**WHAT TO PRODUCE:** Would you copy each line of the data below that has "Switch"?

**Saved data entries:**
'''

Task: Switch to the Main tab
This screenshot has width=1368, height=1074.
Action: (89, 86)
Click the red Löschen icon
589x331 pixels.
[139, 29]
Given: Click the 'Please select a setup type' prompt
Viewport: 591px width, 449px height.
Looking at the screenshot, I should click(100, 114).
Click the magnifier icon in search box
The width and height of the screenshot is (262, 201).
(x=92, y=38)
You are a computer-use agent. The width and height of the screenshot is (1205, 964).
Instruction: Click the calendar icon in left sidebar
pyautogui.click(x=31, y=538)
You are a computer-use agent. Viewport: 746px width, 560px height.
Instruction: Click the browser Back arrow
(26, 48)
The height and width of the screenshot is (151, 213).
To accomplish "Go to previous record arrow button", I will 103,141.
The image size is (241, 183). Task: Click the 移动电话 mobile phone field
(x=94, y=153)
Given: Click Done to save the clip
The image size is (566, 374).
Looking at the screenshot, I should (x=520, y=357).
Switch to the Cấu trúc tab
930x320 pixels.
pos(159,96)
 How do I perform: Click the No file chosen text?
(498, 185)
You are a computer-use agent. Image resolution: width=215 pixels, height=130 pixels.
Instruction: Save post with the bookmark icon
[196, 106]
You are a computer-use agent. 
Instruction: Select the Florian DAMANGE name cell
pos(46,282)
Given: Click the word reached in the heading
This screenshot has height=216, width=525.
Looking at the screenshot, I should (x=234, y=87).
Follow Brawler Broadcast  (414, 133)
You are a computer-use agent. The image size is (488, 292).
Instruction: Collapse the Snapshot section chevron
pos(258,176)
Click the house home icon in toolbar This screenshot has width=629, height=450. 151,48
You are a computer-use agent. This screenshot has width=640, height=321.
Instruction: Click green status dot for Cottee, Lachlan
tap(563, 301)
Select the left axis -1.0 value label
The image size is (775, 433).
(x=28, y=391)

'''

**ANSWER BELOW:**
Task: Switch to the Main tab
Switch to the Cấu trúc tab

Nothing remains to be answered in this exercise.